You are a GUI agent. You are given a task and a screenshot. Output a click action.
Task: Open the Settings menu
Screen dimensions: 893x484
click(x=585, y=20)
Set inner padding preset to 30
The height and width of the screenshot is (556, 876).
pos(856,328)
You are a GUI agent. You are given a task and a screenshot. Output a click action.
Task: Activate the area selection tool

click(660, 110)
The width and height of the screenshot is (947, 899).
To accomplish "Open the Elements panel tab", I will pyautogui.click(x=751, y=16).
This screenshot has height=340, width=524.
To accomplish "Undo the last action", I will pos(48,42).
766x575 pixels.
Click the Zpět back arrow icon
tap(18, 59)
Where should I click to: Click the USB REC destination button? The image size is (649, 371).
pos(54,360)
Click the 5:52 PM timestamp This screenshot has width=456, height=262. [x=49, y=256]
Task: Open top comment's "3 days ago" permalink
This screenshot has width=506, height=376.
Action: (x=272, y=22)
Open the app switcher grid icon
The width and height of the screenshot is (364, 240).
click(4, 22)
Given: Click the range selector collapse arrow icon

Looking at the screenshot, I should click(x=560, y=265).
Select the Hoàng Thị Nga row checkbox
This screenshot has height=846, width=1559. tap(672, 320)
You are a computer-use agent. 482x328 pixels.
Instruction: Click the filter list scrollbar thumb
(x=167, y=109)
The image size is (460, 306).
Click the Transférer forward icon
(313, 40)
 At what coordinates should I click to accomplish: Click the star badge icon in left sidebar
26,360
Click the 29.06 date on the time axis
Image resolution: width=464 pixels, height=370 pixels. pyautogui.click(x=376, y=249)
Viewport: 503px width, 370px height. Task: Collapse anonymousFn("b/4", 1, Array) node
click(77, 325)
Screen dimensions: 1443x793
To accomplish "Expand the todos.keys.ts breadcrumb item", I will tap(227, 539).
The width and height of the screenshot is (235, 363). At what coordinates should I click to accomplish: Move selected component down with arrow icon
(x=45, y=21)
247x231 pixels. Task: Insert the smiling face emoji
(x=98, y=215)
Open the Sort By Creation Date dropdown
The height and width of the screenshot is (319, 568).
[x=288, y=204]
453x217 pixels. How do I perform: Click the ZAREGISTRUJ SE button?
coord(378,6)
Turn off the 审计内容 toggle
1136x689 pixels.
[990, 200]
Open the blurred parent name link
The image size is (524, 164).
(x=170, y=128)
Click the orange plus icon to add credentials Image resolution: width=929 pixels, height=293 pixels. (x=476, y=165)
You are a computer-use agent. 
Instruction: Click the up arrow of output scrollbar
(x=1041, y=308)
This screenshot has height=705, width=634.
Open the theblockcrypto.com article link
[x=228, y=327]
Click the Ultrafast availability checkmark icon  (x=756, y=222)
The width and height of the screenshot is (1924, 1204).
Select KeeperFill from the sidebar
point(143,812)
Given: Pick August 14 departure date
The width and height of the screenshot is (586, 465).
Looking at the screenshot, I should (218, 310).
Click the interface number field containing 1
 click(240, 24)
━━━━━━━━━━━━━━━━
# Instructions to follow
Lay out every line of the rows above as a Markdown table with two columns, Number and Line. Number the lines in order and leave out blank lines.

# Output for this exercise
| Number | Line |
|---|---|
| 1 | You are a GUI agent. You are given a task and a screenshot. Output a click action. |
| 2 | Task: Open the Settings menu |
| 3 | Screen dimensions: 893x484 |
| 4 | click(x=585, y=20) |
| 5 | Set inner padding preset to 30 |
| 6 | The height and width of the screenshot is (556, 876). |
| 7 | pos(856,328) |
| 8 | You are a GUI agent. You are given a task and a screenshot. Output a click action. |
| 9 | Task: Activate the area selection tool |
| 10 | click(660, 110) |
| 11 | The width and height of the screenshot is (947, 899). |
| 12 | To accomplish "Open the Elements panel tab", I will pyautogui.click(x=751, y=16). |
| 13 | This screenshot has height=340, width=524. |
| 14 | To accomplish "Undo the last action", I will pos(48,42). |
| 15 | 766x575 pixels. |
| 16 | Click the Zpět back arrow icon |
| 17 | tap(18, 59) |
| 18 | Where should I click to: Click the USB REC destination button? The image size is (649, 371). |
| 19 | pos(54,360) |
| 20 | Click the 5:52 PM timestamp This screenshot has width=456, height=262. [x=49, y=256] |
| 21 | Task: Open top comment's "3 days ago" permalink |
| 22 | This screenshot has width=506, height=376. |
| 23 | Action: (x=272, y=22) |
| 24 | Open the app switcher grid icon |
| 25 | The width and height of the screenshot is (364, 240). |
| 26 | click(4, 22) |
| 27 | Given: Click the range selector collapse arrow icon |
| 28 | Looking at the screenshot, I should click(x=560, y=265). |
| 29 | Select the Hoàng Thị Nga row checkbox |
| 30 | This screenshot has height=846, width=1559. tap(672, 320) |
| 31 | You are a computer-use agent. 482x328 pixels. |
| 32 | Instruction: Click the filter list scrollbar thumb |
| 33 | (x=167, y=109) |
| 34 | The image size is (460, 306). |
| 35 | Click the Transférer forward icon |
| 36 | (313, 40) |
| 37 |  At what coordinates should I click to accomplish: Click the star badge icon in left sidebar |
| 38 | 26,360 |
| 39 | Click the 29.06 date on the time axis |
| 40 | Image resolution: width=464 pixels, height=370 pixels. pyautogui.click(x=376, y=249) |
| 41 | Viewport: 503px width, 370px height. Task: Collapse anonymousFn("b/4", 1, Array) node |
| 42 | click(77, 325) |
| 43 | Screen dimensions: 1443x793 |
| 44 | To accomplish "Expand the todos.keys.ts breadcrumb item", I will tap(227, 539). |
| 45 | The width and height of the screenshot is (235, 363). At what coordinates should I click to accomplish: Move selected component down with arrow icon |
| 46 | (x=45, y=21) |
| 47 | 247x231 pixels. Task: Insert the smiling face emoji |
| 48 | (x=98, y=215) |
| 49 | Open the Sort By Creation Date dropdown |
| 50 | The height and width of the screenshot is (319, 568). |
| 51 | [x=288, y=204] |
| 52 | 453x217 pixels. How do I perform: Click the ZAREGISTRUJ SE button? |
| 53 | coord(378,6) |
| 54 | Turn off the 审计内容 toggle |
| 55 | 1136x689 pixels. |
| 56 | [990, 200] |
| 57 | Open the blurred parent name link |
| 58 | The image size is (524, 164). |
| 59 | (x=170, y=128) |
| 60 | Click the orange plus icon to add credentials Image resolution: width=929 pixels, height=293 pixels. (x=476, y=165) |
| 61 | You are a computer-use agent.  |
| 62 | Instruction: Click the up arrow of output scrollbar |
| 63 | (x=1041, y=308) |
| 64 | This screenshot has height=705, width=634. |
| 65 | Open the theblockcrypto.com article link |
| 66 | [x=228, y=327] |
| 67 | Click the Ultrafast availability checkmark icon  (x=756, y=222) |
| 68 | The width and height of the screenshot is (1924, 1204). |
| 69 | Select KeeperFill from the sidebar |
| 70 | point(143,812) |
| 71 | Given: Pick August 14 departure date |
| 72 | The width and height of the screenshot is (586, 465). |
| 73 | Looking at the screenshot, I should (218, 310). |
| 74 | Click the interface number field containing 1 |
| 75 |  click(240, 24) |